Конечно, недавно вышедший на пенсию редактор Делан был близким другом семьи, так что, наверное, следует сделать скидку на личные чувства автора некролога; но, несмотря ни на что, его слова о роли Лайонела и его способностях проницательны и вызваны впечатлением о Лондонском доме под его управлением: «Дело, которое главным образом зависит от щекотливых и постоянных колебаний денежного рынка во всех частях света… требует… своего рода интуитивного инстинкта улавливать малейшие колебания биржи… инстинкта, возможно, переданного по наследству, который нельзя, как большинство способностей, получить по желанию. Но это всего лишь… орудие расчета, а те качества, от которых зависит его должное применение, гораздо выше. Все, конечно, зависит от важных сведений, поступающих со всех концов света, и от справедливой их оценки после получения; для этого требуется не просто знать людей в целом… нужны почти космополитические познания особенностей разных стран и народов. Для того чтобы приобрести такое суждение, недостаточно… получить опыт просто на делах коммерческих и биржевых… Политические перспективы тесно связаны с оценкой, которая формируется о любой крупной денежной операции, и это близкое родство требуется увязать с ходом государственных дел по всему миру и с характером государственных деятелей. Барон Лайонел де Ротшильд обладал этими качествами в высшей степени, и они сочетались, делая его не просто успешным руководителем своего большого дома, но весьма значительной фигурой в общественном и политическом мире.
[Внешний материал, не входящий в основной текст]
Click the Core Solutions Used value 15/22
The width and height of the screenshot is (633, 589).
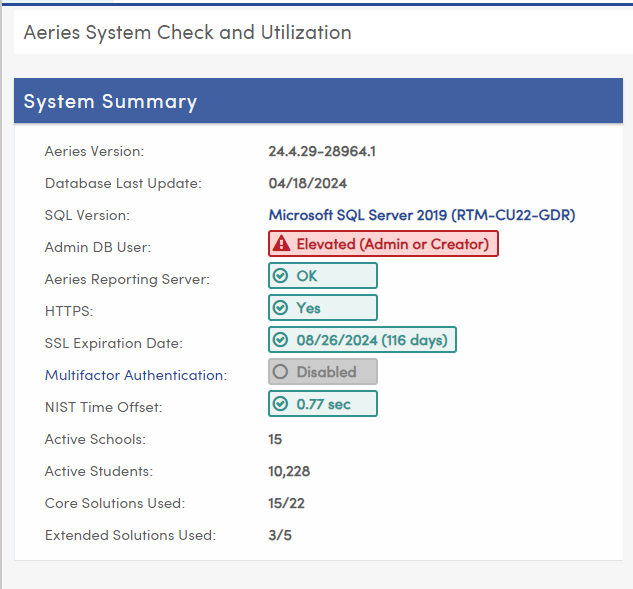(285, 503)
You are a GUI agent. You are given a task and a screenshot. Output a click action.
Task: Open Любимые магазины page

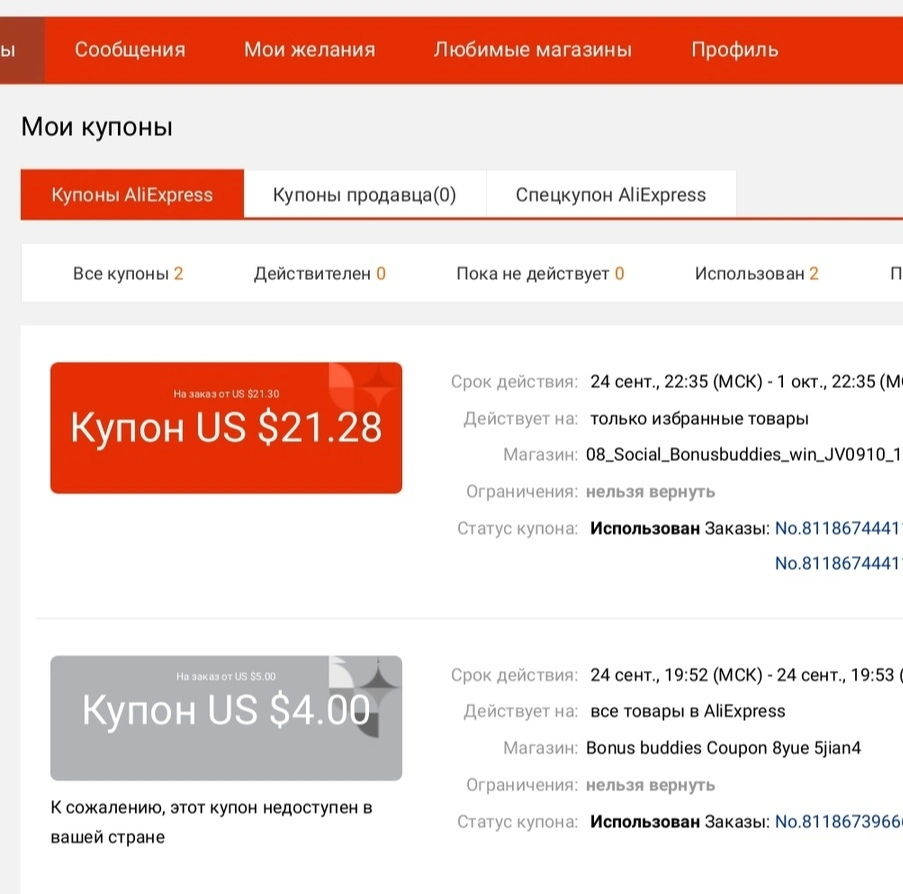point(533,50)
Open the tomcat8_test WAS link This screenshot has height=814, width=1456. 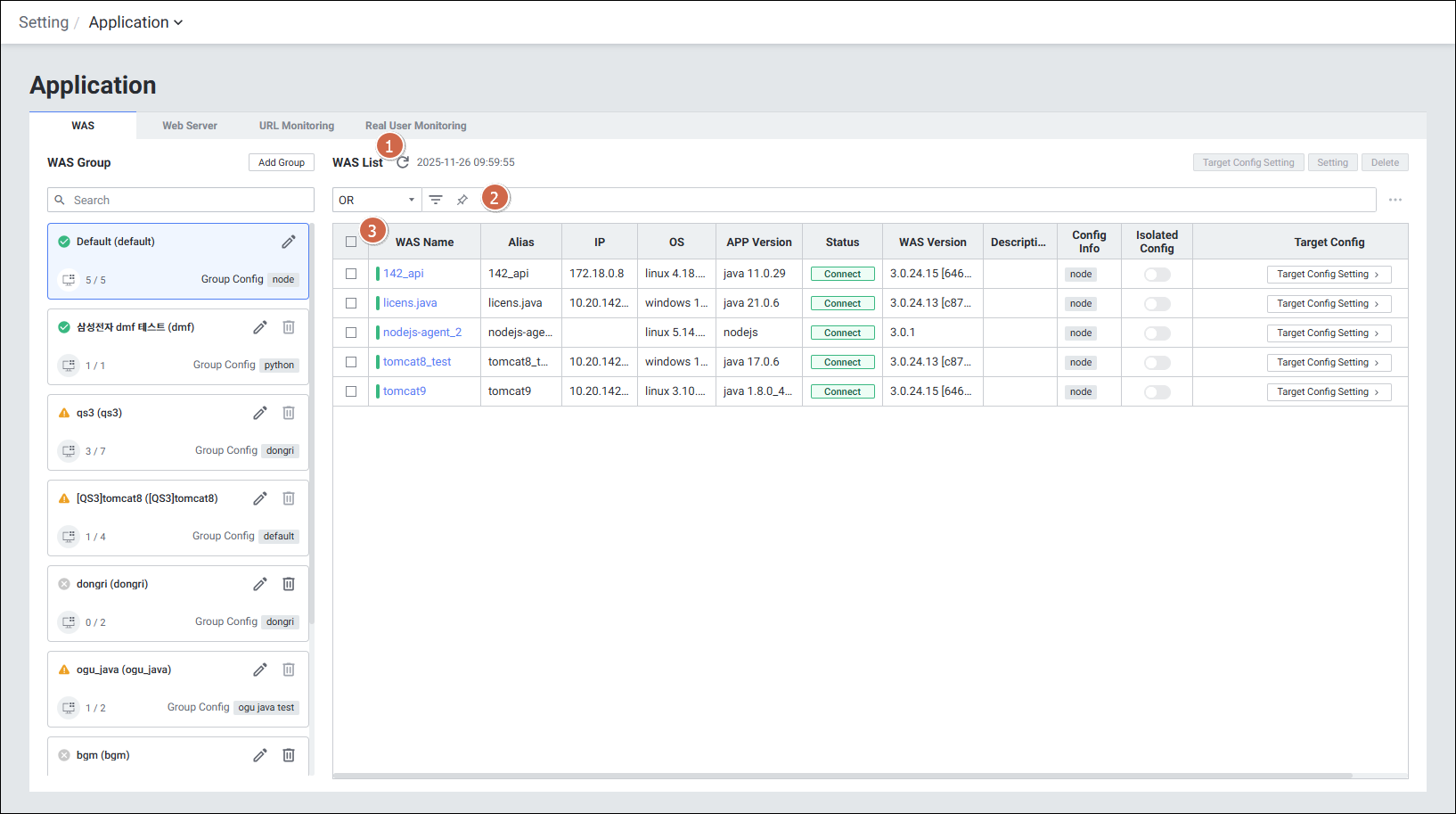coord(417,362)
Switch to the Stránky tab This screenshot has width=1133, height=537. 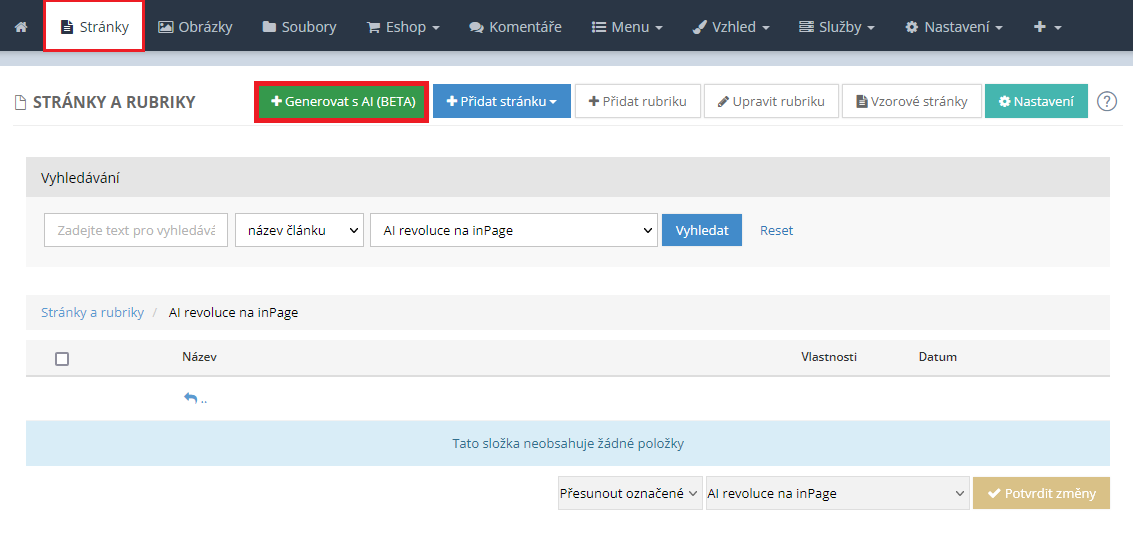[95, 27]
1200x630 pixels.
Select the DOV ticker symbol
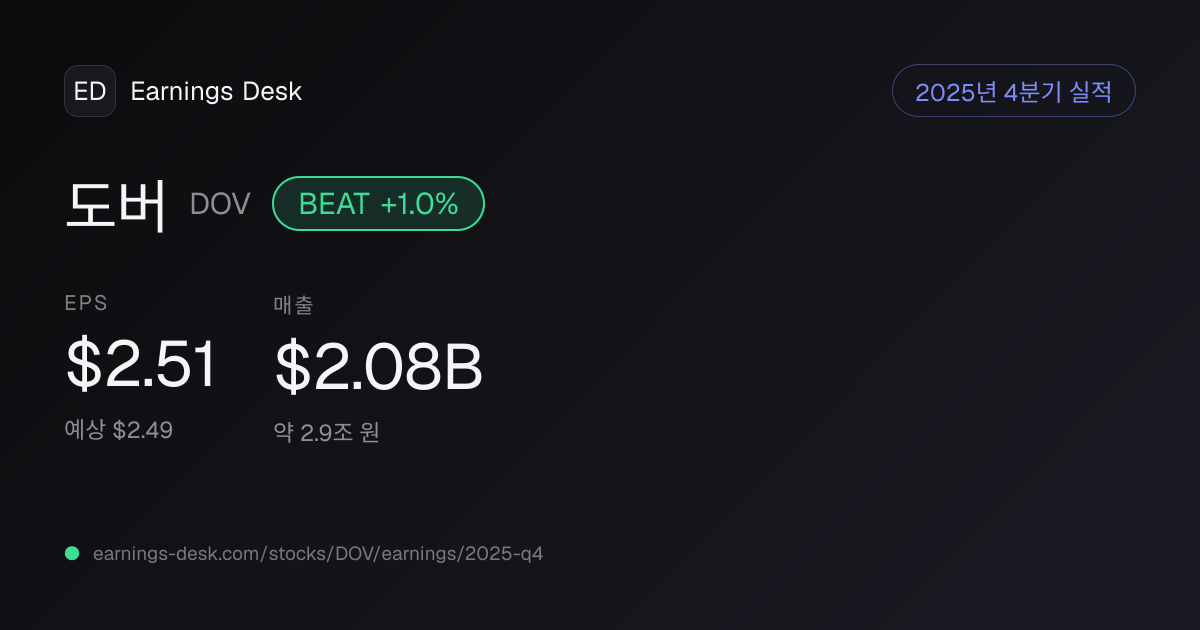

Дизраэли вовсе не преувеличивал, когда назвал Лайонела «одним из способнейших людей, каких я когда-либо знал». Кроме того, Лайонел был одним из богатейших: после смерти он оставил 2 млн 700 тысяч ф. ст. (все, кроме 15 тысяч ф. ст.) жене и детям, не говоря уже о домах на Пикадилли и в Ганнерсбери и одной из крупнейших частных коллекций произведений искусства той эпохи. Даже те, кто не любил Лайонела, отдавали должное его преданности делу. За день до смерти он пригласил к себе в дом 148 по Пикадилли брокера Эдварда Вагга и сказал ему: «Я просматривал двухнедельный отчет, и вы сделали ошибку в дополнении»[103]
. И тридцать с лишним лет спустя о нем в основном ходили анекдоты, связанные якобы с его алчностью: финансист Орас Фаркуар злорадно (и, скорее всего, лживо) рассказывал Герберту Асквиту, как «старый еврей всегда держал на столе в конторе в Нью-Корте шкатулочку, в которую он прятал жемчуга, и в перерывах от дел доставал и перебирал их».Ансельм, самый старший представитель третьего поколения, унаследовал многие черты своих предшественников — в особенности тот аскетизм, какой Макс Вебер отождествлял с движущей силой накопления капитала (хотя Вебер находил его истоки в кальвинизме). Ансельм любил читать, с энтузиазмом и знанием дела коллекционировал произведения искусства (для которых специально построил галерею на Реннгассе) и охотно посещал театр, а в опере у него была своя ложа. Во всем остальном он жил скромно, занимал всего две комнаты в венском дворце, который достался ему от отца, а замку в Шиллерсдорфе предпочитал небольшой коттедж в имении. Туда он редко приглашал гостей. Как вспоминал Герман Гольдшмидт, Ансельм «вел жизнь иммигранта и скряги. Он не терпел любых внешних проявлений богатства, путешествовал только в двуколке и никогда не имел собственной кареты и упряжки лошадей». Он был таким скромным и бережливым, что даже отказывался позировать для портрета. Почти всю жизнь он и его жена жили раздельно (главным образом, видимо, потому, что она не любила Вену); но, в отличие от своего отца, Ансельм тщательно избегал интрижек в Австрии, ограничиваясь легким флиртом, когда он посещал Лондон или Париж (его пороком было пристрастие к нюхательному табаку). Сыновьям Ансельма тоже казалось, что у отца безграничная энергия. Фердинанд вспоминал: летом 1868 г., охотясь за антиквариатом во Франции и Голландии, его отец «обычно вставал в 6 часов и оставался на ногах до сумерек, таская двух несчастных [секретаря и камердинера] по магазинам и на осмотры достопримечательностей… Жаль, что он не передал свой характер сыновьям». Почти все управление домом он перепоручил Гольдшмидту — прочих служащих Ансельм по возможности игнорировал и говорил по-французски, чтобы подчеркнуть свою удаленность от них, — но оставался хозяином, к тому же требовательным хозяином. В гневе он швырялся пером через всю комнату и плевался. Несмотря на боли в мочевом пузыре, и он до последнего принимал активное участие в делах.